Task instructions: Count the lines in the items below that contain the word "screenshot", and reply with that number alone.

Material provided:
----

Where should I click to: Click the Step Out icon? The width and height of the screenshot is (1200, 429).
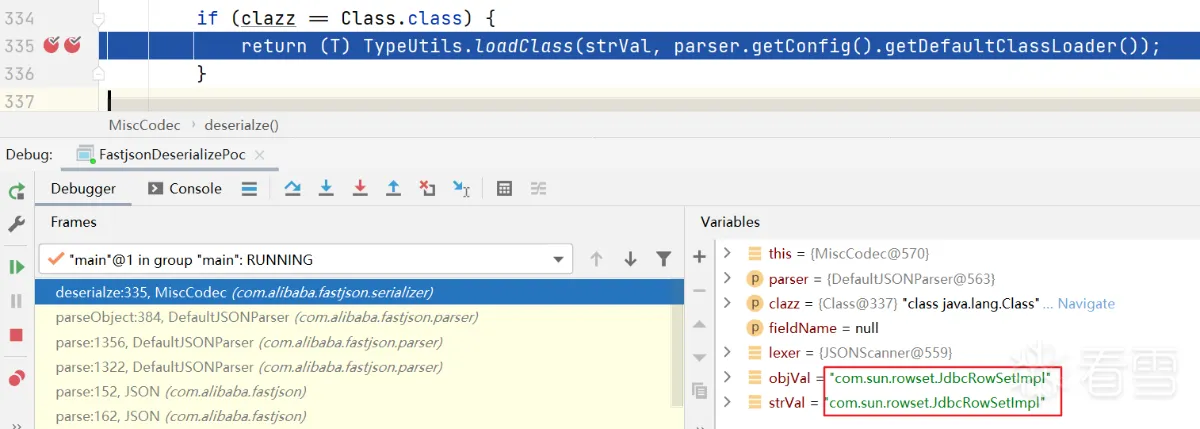point(393,188)
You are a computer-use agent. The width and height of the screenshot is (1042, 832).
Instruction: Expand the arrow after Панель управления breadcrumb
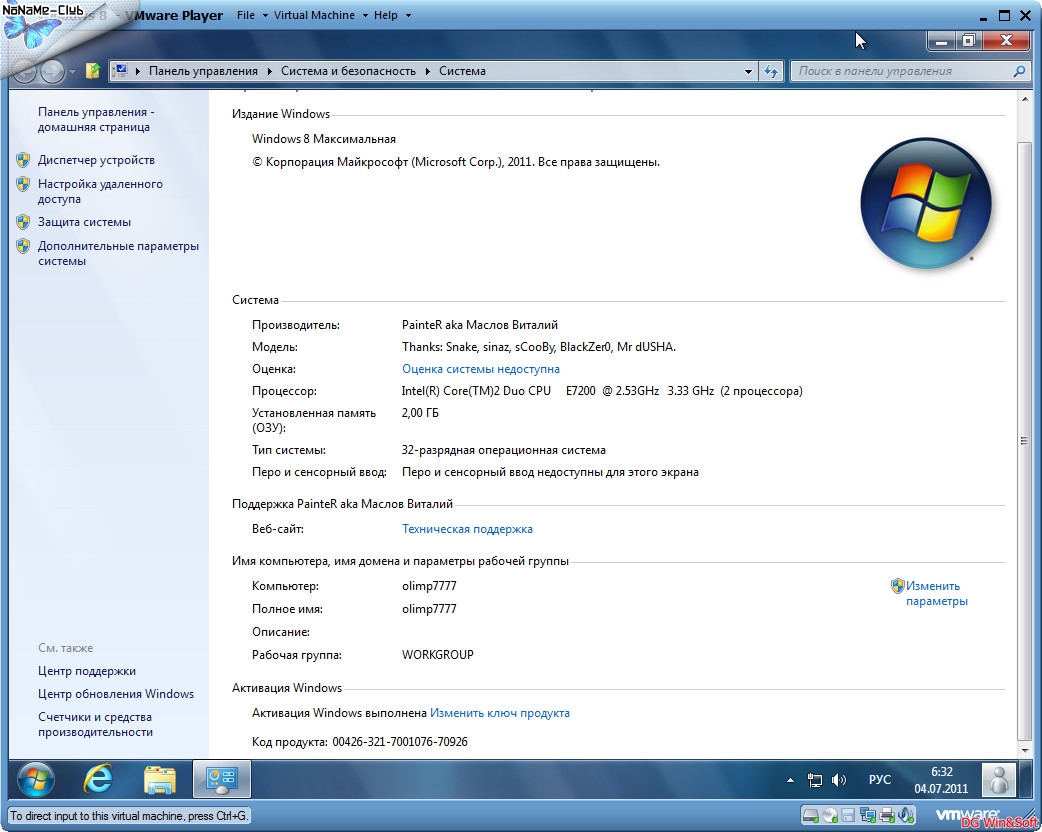269,71
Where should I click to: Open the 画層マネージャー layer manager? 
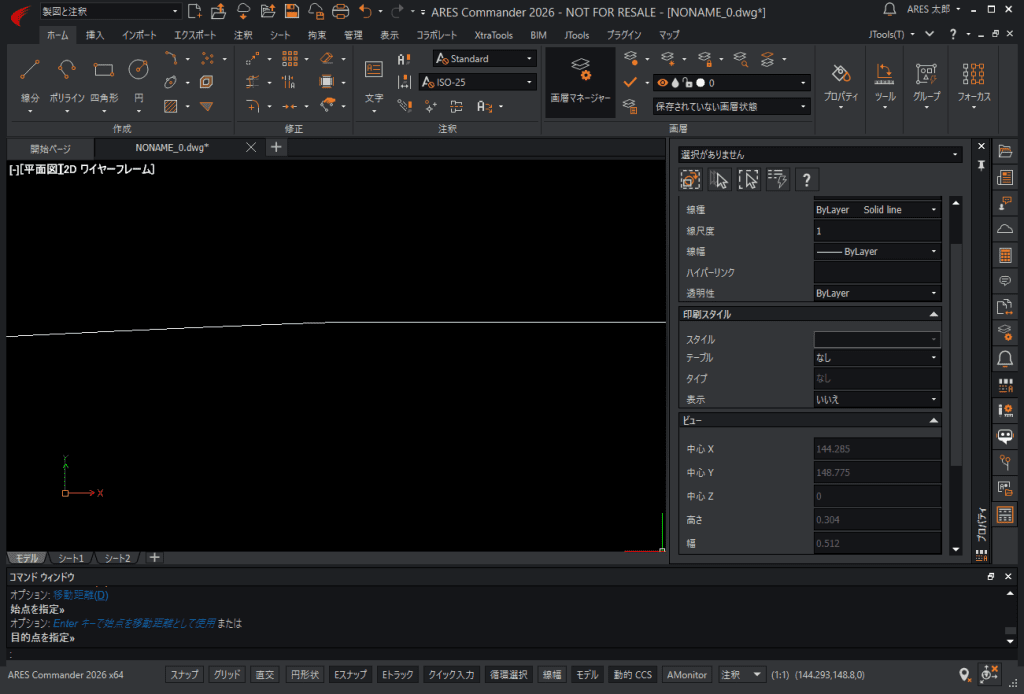(580, 82)
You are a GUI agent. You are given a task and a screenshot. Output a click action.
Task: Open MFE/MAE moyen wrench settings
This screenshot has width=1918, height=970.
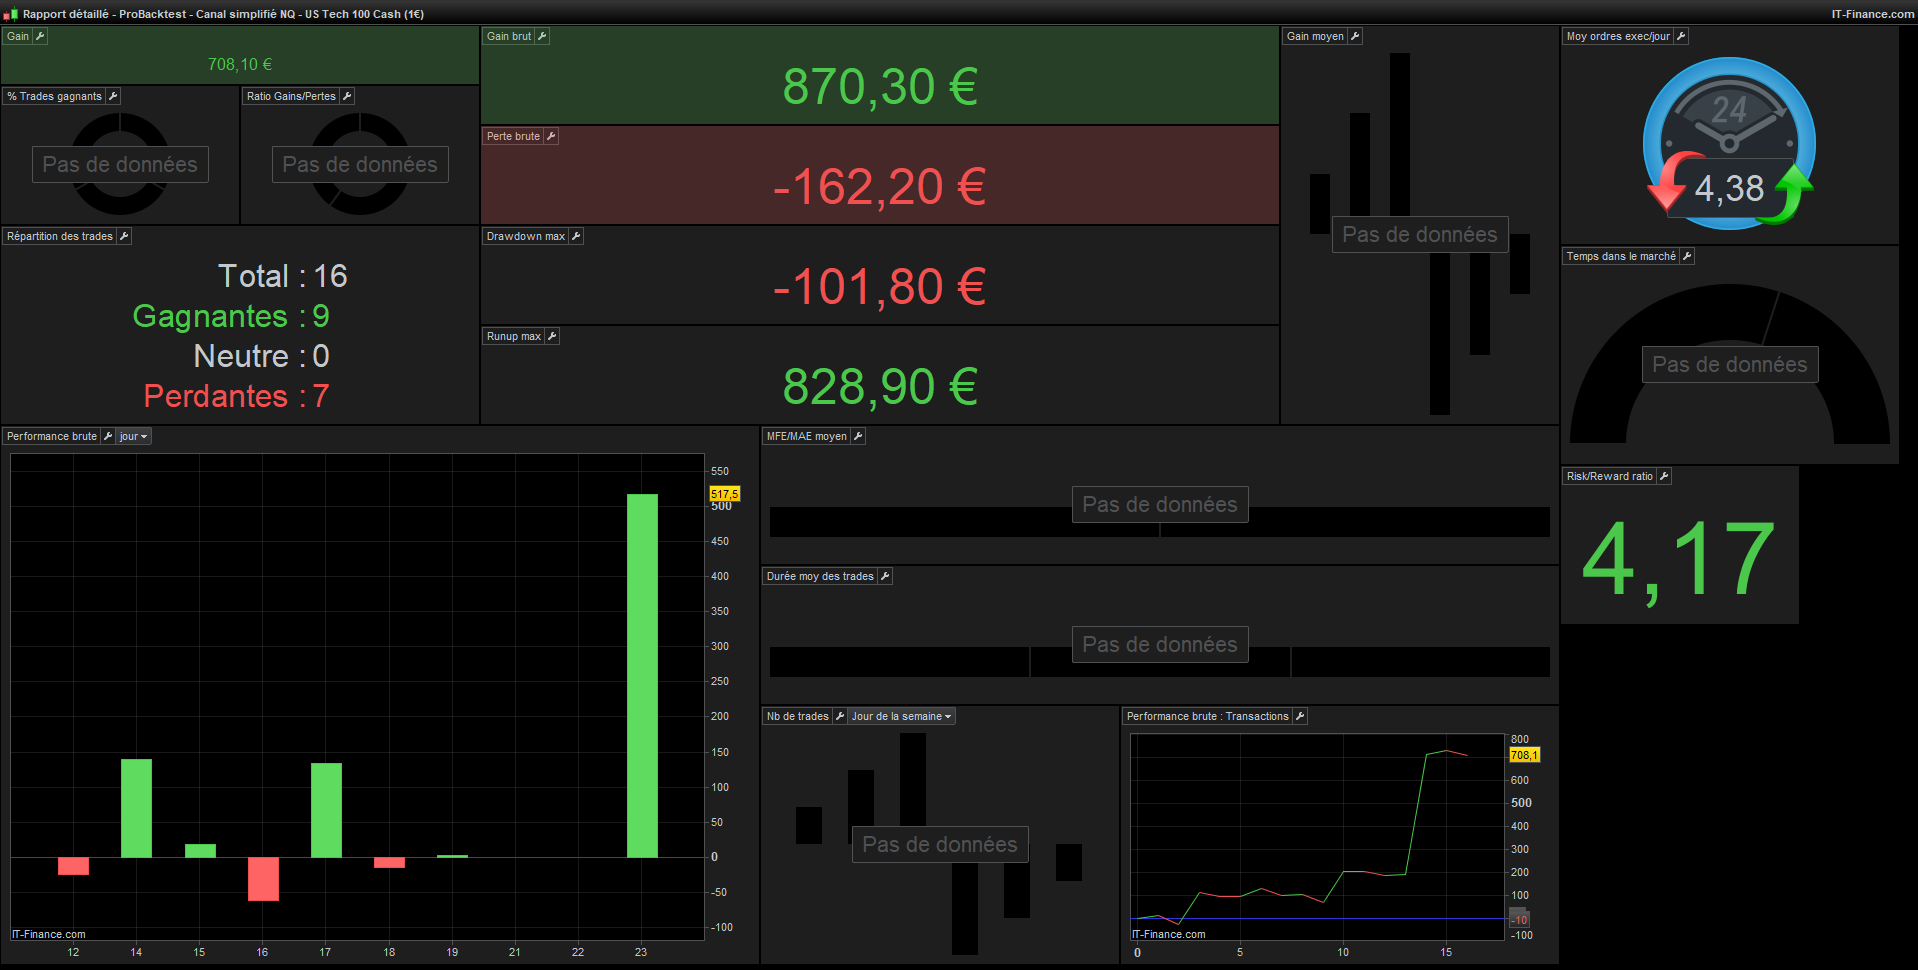(x=858, y=436)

----

Full output: 4